__Your objective__: Reproduce the items word for word, from the line containing "You are a computer-use agent. The" through the last line of the items, with both ends included.

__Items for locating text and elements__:
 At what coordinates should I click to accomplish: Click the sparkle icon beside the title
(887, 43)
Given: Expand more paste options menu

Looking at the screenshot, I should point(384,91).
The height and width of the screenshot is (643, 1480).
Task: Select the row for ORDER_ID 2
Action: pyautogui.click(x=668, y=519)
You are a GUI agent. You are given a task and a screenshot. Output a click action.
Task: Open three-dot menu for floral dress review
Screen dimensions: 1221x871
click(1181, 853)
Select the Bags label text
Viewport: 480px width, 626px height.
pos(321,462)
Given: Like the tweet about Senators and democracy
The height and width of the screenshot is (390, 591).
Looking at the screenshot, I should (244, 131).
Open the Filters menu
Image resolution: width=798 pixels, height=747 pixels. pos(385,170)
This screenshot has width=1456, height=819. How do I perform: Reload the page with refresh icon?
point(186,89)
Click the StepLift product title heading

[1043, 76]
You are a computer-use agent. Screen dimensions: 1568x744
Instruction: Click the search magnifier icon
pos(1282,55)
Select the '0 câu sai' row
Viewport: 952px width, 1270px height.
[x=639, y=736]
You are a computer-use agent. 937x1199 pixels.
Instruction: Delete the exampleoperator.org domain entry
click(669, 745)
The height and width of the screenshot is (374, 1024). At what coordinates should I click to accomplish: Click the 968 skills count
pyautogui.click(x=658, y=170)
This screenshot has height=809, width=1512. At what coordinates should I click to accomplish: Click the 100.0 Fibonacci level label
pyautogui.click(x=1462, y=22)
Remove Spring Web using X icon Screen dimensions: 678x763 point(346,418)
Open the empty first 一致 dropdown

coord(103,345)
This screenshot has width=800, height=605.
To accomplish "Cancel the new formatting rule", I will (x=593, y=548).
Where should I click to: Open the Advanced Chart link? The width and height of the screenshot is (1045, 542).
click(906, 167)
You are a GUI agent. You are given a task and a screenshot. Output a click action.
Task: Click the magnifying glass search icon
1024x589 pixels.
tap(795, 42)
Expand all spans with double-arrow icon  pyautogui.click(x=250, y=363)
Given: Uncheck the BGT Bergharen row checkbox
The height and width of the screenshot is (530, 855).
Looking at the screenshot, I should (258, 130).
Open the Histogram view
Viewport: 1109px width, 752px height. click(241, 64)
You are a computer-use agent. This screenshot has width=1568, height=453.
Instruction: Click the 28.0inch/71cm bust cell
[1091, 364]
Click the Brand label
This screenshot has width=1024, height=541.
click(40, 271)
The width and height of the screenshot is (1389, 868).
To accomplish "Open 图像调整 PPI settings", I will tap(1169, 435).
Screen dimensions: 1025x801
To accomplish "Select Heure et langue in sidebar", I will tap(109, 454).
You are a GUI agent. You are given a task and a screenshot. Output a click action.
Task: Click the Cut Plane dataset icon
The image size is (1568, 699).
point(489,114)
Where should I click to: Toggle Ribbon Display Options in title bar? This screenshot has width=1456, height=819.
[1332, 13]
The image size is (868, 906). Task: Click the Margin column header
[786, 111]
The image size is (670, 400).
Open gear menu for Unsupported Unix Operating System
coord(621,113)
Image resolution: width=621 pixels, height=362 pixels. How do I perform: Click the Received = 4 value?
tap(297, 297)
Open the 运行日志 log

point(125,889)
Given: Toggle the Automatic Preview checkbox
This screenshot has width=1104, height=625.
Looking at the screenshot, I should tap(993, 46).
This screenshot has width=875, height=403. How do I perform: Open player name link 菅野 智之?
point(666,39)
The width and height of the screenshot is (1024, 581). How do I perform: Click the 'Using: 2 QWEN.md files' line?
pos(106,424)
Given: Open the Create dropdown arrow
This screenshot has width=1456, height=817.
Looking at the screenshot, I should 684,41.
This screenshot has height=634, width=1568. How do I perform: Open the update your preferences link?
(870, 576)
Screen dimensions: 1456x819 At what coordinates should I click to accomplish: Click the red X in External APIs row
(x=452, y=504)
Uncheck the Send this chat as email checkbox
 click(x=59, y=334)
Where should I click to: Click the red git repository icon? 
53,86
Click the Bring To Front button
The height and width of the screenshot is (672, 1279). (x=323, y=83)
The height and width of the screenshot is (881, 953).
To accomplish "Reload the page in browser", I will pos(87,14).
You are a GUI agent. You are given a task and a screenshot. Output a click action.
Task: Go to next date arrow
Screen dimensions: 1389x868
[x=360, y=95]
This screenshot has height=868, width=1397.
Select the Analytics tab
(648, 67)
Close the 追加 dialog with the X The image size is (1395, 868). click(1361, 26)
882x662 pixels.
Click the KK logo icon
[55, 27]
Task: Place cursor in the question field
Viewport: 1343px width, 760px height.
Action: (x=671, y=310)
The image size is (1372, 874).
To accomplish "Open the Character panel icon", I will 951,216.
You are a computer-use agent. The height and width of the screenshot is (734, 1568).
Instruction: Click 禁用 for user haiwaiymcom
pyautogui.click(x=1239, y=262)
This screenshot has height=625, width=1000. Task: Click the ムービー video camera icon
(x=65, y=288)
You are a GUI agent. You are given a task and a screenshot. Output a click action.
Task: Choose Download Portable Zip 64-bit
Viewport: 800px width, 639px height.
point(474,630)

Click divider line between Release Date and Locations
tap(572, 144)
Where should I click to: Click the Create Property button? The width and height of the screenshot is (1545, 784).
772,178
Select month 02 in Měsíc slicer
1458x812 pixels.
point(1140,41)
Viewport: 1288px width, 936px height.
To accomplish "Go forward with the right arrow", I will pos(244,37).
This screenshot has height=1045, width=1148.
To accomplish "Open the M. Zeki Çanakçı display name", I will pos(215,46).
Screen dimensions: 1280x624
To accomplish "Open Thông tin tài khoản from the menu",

__Result__:
You are a computer-use agent. The height and width of the screenshot is (734, 1568).
Instruction: Click 禁用 for user haiwaiymcom
pyautogui.click(x=1239, y=262)
This screenshot has height=625, width=1000. Task: Click the ムービー video camera icon
(x=65, y=288)
You are a GUI agent. You are given a task and a screenshot. Output a click action.
Task: Choose Download Portable Zip 64-bit
Viewport: 800px width, 639px height.
point(474,630)

Click divider line between Release Date and Locations
tap(572, 144)
Where should I click to: Click the Create Property button? The width and height of the screenshot is (1545, 784).
772,178
Select month 02 in Měsíc slicer
1458x812 pixels.
point(1140,41)
Viewport: 1288px width, 936px height.
To accomplish "Go forward with the right arrow", I will pos(244,37).
This screenshot has height=1045, width=1148.
To accomplish "Open the M. Zeki Çanakçı display name", I will pos(215,46).
Screen dimensions: 1280x624
To accomplish "Open Thông tin tài khoản from the menu",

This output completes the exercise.